─── RECORDED DATA ───

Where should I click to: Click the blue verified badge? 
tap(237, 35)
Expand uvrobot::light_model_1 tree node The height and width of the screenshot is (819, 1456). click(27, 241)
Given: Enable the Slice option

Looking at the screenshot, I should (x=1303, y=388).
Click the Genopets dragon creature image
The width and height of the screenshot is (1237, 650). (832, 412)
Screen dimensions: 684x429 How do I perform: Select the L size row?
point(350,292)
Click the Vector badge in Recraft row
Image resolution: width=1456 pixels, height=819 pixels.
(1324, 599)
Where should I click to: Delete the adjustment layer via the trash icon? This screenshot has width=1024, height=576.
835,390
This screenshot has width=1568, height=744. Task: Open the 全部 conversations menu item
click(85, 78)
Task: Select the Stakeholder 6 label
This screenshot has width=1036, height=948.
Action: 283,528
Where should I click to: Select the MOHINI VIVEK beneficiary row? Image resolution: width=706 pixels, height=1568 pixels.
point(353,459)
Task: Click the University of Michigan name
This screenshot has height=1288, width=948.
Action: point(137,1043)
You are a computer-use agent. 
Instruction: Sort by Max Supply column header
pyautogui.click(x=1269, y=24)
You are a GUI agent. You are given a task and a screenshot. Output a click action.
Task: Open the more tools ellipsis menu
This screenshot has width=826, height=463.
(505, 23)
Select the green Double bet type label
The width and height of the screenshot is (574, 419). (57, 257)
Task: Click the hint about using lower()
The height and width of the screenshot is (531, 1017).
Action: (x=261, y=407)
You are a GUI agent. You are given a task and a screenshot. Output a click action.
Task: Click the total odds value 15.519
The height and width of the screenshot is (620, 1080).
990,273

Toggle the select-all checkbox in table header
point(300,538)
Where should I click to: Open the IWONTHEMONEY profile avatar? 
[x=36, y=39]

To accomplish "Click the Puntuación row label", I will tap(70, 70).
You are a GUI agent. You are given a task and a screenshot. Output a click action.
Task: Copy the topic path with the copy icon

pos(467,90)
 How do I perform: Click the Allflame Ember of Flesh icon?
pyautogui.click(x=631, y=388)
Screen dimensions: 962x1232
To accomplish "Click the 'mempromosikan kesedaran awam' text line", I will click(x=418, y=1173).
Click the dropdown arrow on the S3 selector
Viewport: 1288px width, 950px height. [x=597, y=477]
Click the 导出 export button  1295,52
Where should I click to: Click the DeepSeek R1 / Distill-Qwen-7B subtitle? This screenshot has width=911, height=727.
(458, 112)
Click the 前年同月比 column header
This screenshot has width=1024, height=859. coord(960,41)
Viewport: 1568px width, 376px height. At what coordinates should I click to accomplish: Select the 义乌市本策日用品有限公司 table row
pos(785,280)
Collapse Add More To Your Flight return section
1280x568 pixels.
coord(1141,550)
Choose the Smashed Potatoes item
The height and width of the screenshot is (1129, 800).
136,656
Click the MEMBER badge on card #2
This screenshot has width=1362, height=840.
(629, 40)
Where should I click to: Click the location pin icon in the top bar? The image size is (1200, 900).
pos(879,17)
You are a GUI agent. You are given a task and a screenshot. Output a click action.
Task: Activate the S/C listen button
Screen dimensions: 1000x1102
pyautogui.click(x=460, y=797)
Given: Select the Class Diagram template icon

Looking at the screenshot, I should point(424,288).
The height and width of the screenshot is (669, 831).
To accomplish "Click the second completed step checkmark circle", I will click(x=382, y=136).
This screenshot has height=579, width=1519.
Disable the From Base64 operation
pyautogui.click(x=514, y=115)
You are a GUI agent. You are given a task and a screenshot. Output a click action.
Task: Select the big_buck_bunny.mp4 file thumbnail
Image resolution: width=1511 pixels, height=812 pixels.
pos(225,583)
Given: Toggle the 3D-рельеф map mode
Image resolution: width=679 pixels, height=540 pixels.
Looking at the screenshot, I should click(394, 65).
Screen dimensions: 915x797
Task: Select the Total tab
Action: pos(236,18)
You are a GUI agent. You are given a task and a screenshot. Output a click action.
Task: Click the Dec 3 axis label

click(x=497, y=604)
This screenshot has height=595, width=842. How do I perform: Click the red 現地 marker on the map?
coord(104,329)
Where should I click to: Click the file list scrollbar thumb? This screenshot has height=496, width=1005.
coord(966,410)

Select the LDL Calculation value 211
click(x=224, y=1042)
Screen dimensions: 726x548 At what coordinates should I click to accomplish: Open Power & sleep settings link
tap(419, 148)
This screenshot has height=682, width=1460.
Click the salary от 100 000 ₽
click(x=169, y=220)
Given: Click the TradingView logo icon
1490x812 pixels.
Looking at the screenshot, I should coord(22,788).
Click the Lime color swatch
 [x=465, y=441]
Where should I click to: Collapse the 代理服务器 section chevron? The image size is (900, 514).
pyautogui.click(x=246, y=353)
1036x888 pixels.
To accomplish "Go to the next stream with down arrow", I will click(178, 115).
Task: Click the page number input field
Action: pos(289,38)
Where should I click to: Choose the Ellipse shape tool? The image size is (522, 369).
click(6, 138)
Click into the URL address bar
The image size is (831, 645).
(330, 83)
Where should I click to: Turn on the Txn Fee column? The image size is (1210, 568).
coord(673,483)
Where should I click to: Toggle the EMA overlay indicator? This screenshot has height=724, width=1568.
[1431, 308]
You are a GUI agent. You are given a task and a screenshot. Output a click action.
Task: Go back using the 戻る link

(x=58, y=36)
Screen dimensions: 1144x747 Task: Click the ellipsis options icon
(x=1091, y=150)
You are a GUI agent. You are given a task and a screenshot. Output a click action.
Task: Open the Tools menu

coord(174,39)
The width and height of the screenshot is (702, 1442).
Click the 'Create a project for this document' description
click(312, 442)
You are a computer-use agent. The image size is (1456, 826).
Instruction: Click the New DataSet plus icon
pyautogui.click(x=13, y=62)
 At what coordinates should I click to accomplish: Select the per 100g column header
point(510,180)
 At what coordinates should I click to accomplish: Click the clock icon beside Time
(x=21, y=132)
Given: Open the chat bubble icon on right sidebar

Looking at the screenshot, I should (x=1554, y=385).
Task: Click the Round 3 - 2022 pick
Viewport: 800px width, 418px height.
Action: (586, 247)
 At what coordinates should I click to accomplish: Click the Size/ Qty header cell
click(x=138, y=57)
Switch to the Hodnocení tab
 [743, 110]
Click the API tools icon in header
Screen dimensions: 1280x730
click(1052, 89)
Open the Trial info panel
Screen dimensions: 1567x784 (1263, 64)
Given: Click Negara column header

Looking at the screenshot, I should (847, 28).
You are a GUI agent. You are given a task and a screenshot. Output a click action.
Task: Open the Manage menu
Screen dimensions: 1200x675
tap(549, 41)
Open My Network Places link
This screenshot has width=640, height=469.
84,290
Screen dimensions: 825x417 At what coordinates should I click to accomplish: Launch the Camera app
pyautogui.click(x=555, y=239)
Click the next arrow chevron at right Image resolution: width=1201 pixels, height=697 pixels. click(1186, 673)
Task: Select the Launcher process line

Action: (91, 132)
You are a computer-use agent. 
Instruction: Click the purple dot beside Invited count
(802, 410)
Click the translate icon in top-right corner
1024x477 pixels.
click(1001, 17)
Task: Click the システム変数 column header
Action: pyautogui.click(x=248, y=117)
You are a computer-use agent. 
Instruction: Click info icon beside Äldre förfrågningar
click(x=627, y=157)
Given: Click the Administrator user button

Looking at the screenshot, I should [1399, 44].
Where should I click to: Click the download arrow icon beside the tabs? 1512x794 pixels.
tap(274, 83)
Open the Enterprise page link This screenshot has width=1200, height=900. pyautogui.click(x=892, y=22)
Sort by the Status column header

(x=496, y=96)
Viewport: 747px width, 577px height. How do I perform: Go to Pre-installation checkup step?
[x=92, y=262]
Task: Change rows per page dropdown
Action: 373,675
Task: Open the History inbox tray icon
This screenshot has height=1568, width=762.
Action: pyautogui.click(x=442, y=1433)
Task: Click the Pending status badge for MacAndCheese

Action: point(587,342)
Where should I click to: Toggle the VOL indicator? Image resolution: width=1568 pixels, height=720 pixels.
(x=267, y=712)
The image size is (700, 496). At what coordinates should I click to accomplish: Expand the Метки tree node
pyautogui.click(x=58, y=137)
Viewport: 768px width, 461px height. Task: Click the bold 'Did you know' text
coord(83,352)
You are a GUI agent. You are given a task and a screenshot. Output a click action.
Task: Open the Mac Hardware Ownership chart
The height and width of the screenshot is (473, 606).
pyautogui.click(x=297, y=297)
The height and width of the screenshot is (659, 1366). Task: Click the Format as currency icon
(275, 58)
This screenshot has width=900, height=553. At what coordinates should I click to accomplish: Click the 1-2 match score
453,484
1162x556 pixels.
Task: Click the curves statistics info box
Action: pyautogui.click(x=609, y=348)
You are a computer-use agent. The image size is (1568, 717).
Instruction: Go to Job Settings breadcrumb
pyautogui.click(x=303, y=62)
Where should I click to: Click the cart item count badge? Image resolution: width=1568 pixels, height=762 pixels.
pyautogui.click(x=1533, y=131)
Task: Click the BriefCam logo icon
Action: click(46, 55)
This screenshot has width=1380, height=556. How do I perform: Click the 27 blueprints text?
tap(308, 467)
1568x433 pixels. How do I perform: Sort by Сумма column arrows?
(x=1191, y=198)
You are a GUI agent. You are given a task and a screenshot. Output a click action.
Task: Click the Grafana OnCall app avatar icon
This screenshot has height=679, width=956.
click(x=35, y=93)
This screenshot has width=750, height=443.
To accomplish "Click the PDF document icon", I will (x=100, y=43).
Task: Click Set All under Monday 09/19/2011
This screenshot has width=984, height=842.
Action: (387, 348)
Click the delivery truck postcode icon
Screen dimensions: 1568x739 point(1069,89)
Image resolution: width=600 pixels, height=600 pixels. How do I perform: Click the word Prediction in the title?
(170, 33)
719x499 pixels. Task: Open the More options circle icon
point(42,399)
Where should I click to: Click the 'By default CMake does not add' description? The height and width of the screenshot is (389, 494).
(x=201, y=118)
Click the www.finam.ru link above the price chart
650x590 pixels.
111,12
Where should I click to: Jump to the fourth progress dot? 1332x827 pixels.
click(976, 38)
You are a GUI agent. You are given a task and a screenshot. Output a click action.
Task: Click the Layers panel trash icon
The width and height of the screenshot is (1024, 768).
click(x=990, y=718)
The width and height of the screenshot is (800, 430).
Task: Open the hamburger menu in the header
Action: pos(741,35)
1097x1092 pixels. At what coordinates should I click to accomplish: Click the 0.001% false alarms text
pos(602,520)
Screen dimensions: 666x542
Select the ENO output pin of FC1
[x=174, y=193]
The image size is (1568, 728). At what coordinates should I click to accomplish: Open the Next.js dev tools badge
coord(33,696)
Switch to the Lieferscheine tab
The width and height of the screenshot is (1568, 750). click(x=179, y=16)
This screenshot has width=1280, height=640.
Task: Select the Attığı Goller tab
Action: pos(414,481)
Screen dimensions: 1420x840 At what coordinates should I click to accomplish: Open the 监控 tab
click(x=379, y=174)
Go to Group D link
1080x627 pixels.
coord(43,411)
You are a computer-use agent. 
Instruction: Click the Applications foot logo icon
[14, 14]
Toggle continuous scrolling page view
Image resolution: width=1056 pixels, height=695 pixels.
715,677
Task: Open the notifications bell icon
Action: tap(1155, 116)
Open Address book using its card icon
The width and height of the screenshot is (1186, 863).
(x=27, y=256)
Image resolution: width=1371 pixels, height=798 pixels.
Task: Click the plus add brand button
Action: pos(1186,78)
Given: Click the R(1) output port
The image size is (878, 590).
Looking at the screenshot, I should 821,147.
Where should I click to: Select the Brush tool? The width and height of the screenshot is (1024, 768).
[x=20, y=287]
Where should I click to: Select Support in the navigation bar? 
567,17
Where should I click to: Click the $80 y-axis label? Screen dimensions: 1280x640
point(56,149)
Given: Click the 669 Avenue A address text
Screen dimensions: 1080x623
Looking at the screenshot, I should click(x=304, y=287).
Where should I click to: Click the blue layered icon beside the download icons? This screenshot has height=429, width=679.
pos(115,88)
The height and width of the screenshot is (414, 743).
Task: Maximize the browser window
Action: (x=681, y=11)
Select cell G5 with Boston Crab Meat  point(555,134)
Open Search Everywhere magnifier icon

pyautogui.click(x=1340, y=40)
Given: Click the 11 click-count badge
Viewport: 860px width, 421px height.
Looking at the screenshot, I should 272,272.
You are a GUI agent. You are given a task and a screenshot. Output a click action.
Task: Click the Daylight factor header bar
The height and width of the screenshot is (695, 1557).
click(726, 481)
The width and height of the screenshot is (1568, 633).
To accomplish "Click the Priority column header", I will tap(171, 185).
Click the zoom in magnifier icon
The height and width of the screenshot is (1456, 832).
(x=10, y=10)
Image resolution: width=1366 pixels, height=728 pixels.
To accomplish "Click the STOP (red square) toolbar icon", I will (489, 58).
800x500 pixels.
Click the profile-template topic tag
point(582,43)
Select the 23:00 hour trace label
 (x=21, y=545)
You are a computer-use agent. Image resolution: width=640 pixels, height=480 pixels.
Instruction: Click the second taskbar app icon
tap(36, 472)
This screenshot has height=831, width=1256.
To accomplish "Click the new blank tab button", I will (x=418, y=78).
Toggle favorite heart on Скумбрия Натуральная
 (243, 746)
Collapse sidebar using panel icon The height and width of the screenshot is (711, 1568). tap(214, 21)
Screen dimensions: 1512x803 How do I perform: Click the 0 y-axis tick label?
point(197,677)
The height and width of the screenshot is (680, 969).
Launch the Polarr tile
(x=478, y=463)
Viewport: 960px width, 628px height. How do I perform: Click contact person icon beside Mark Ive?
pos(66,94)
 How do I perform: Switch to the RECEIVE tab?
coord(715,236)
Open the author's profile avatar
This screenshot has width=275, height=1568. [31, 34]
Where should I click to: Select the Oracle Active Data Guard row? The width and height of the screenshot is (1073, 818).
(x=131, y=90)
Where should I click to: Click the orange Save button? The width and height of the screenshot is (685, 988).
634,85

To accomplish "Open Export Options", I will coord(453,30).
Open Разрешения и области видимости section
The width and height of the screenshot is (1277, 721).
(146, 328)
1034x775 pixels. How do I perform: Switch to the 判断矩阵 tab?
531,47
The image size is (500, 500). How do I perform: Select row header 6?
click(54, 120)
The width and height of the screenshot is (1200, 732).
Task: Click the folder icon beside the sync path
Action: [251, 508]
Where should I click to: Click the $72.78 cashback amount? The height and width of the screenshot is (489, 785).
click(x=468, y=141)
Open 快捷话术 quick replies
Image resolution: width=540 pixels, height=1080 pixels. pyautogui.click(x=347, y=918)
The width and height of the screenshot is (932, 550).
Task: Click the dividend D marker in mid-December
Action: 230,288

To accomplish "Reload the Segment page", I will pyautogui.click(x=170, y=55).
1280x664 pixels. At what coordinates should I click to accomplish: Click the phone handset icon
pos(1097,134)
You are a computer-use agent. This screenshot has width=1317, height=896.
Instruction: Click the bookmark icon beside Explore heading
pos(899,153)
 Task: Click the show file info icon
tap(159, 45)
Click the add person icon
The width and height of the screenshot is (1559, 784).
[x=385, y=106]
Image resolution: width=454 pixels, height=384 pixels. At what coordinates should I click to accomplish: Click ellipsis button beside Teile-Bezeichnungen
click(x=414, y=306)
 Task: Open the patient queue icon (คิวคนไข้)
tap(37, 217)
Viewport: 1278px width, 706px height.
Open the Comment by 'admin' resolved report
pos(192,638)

───

◆ YOUR TASK: Return all lines above that mention the word "chart".

◆ ANSWER AREA:
Task: Open the Mac Hardware Ownership chart
Click the www.finam.ru link above the price chart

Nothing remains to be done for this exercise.